-- Recorded information start --
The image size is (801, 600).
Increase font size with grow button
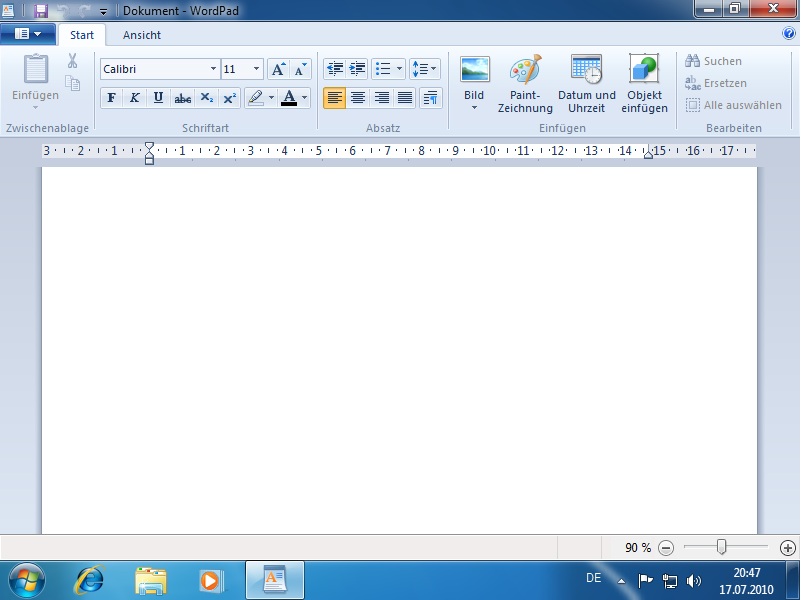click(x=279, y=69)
-- Recorded information end --
-- Recorded information start --
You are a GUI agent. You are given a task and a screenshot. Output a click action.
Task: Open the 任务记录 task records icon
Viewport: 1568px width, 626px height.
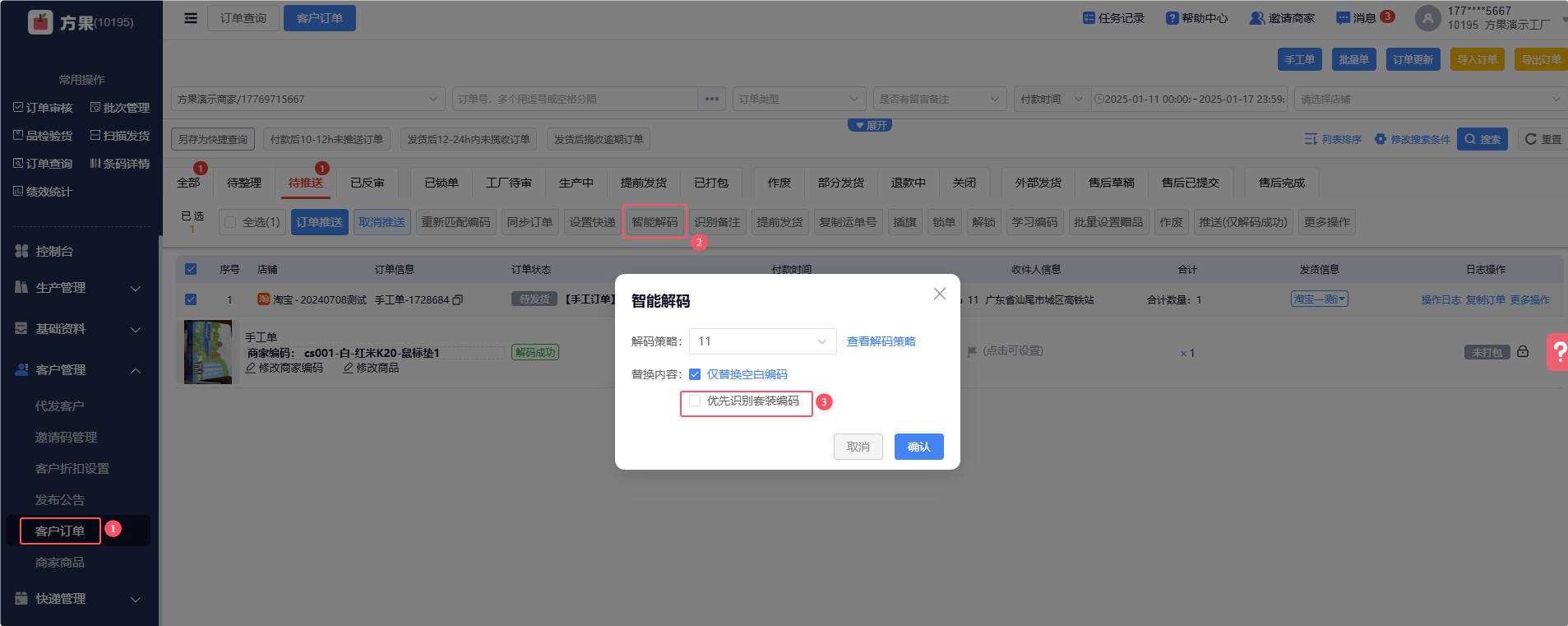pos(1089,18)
-- Recorded information end --
Count the lines in the records above that contain the string "size", with case counting. Reply with the number alone.

2